A recent study in China recognized that, although aerosols may be an additional transmission route for SARS-CoV-2, further research is needed to determine the infectivity of the aerosolized virus. 32 Although a scientific brief posted on the World Health Organization (WHO) website on March 29, 2020, cited that there is insufficient evidence to suggest that airborne SARS-CoV-2 is infectious, 4 WHO has since revised their position (on July 9, 2020) to note that there is evidence to suggest that COVID-19 is spread from person to person by direct, indirect (through contaminated objects or surfaces), or close contact with infected people through small droplets expelled from the mouth and nose when an infected or asymptomatic person coughs, sneezes, or speaks. These droplets are relatively heavy, do not travel far, and quickly sink to the ground. People can catch COVID-19 if they breathe in these droplets from a person infected with the virus. 33 A CDC COVID alert similarly warns that COVID-19 is thought to spread mainly from person to person, through respiratory droplets from an infected person who coughs or sneezes. These droplets can land in the mouths or noses of people who are nearby or possibly be inhaled into the lungs. Spread is more likely when people are in close contact with one another (within ∼6 feet). 34 Doremalen et al. provide scientific evidence that the half-lives of SARS-CoV-2 and SARS-CoV-1 are similar in aerosols and on copper, and the half-life of SARS-CoV-2 is longer than that of SARS-CoV-1 on cardboard. Both viruses show a longer viability on stainless steel and plastic with an estimated median half-life for SARS-CoV-2 of 5.6 hours on stainless steel and 6.8 hours on plastic. They conclude that aerosol and fomite transmission of SARS-CoV-2 is plausible, since the virus can remain viable and infectious in aerosols for hours and on surfaces up to days under certain conditions. 35
The science on this subject is evolving rapidly as data are generated and analyzed. There is currently no scientific evidence that there is a health risk due to aerosol transmission. If, however, further research does find a proven health risk in airborne SARS-CoV-2, recirculated building air systems may be a source of distribution and transmission within buildings. In this case, in addition to the cleaning and decontamination of high-touch surfaces and other standard hygiene and social distancing practices, the use of UV-based sanitizers in air ducts or AHUs to decontaminate recirculated air may be an effective method of infection control by reducing the bioburden in the air.
Conclusion
In this era of newly emerging highly communicable diseases, there is an urgent need to keep work environments and public spaces safe for the occupants. UV-C light disinfection systems at a peak wavelength of 254 nm have been used to disinfect fomites and HVAC systems for many years, but they can have deleterious effects on humans and animals who are directly exposed to the UV-C light. Understanding these restrictions, UV light still holds promise and has been shown in specific instances to reduce bioburden and disease incidence.

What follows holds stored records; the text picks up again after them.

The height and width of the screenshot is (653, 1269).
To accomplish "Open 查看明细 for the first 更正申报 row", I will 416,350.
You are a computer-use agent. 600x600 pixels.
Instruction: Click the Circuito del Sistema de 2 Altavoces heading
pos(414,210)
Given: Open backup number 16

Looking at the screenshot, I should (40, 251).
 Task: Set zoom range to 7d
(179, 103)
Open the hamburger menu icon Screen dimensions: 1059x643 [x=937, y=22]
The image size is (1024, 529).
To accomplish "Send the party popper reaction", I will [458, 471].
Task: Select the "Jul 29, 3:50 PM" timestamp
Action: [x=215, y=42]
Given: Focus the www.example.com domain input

It is crucial to keep in mind that the efficacy of these technologies is heavily dependent on a range of situational factors including temperature, humidity, distance from the radiation source, UV intensity, dwell time, and virulence of microorganisms. However, such technologies have the potential for effective application and should be considered an adjunct to protocol-driven standard operating procedures for surface cleaning and disinfection, hand hygiene practices, and appropriate use of PPE. With further evaluation and scientific research, it may also prove effective and practical to utilize UV-C light disinfection as a method to reduce the risk of COVID-19 airborne transmission.
Footnotes
Author Disclosure Statement
No competing financial interests exist.
Funding Information
No funding was received for this article.